Here's the paper in question:

https://arxiv.org/abs/2310.13828

My two cents is that in its current implementation the compromised images can be easily detected, and possibly even 'de-poisoned'.

The attack works by targeting an underrepresented concept (let's say 1% of images contain dogs, so 'dog' is a good concept to attack).

They poison the concept of 'dog' with the concept of 'cat' by blending (in latent space) an archetypical image of 'cat' (always the same) to every image containing a 'dog'.

This works during training, since every poisoned image of dog contains the same blended in image of a cat, so this false signal eventually builds up in the model, even if the poisoned sample count is low.

But note: this exploits the lack of data in a domain - this would not prevent the model from generating anime waifus or porn, because the training set of those is huge.

But how to detect poisoned images?

1. You take a non-poisoned labeler (these exist, because clean pre-SD datasets, and pre-poison diffusion models exist)

2. You ask your new model and the non-poisoned labeler to check your images.
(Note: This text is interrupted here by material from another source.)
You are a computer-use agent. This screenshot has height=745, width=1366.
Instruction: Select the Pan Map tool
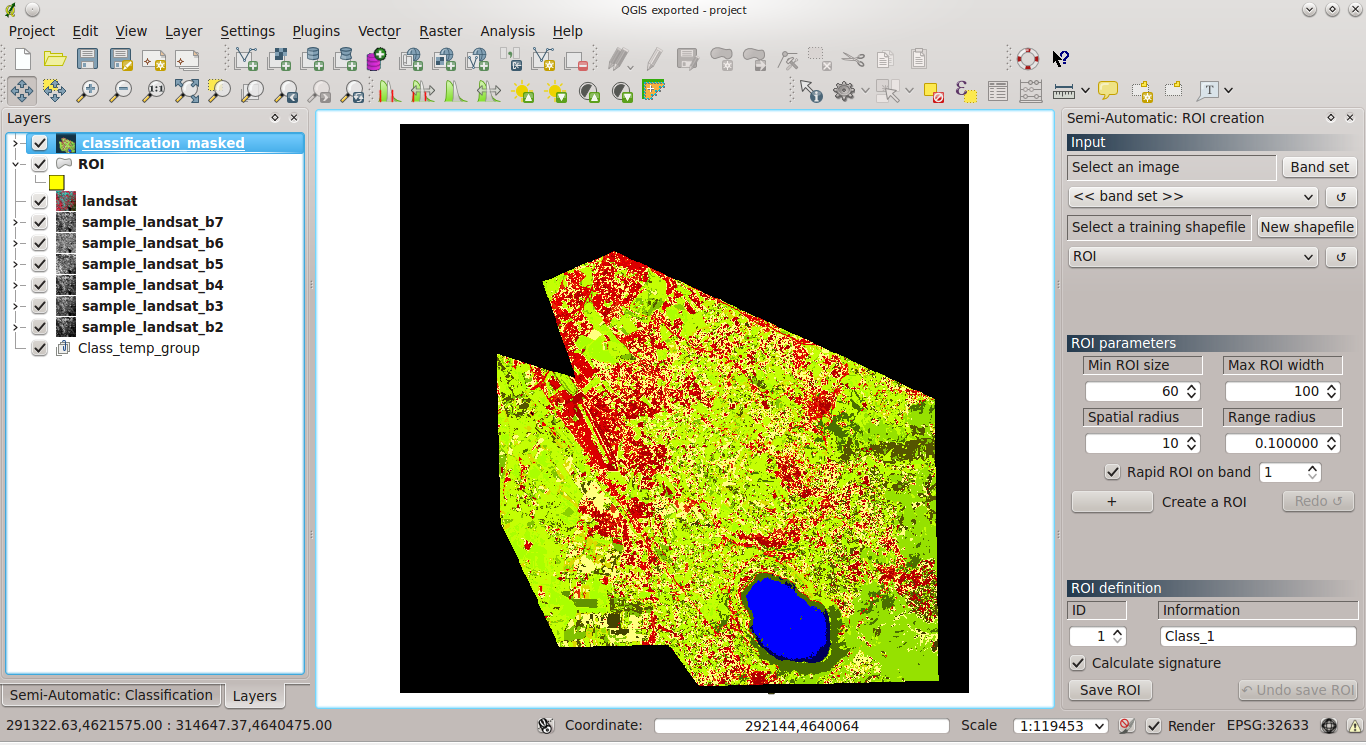tap(21, 91)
You find that the concept of 'dog' has been poisoned

3. You convert all your 'dog' images to latent space and take the average. Most likely all the non-poison details will average out, while the poison will accumulate.

4. You now have a 'signature' of the poison. You check each of your images in latent space against the correllation with the poison. If the correllation is high, the image is poisoned.

The poison is easily detectible for the same reason it works - it embeds a very strong signal that gets repeated across the training set.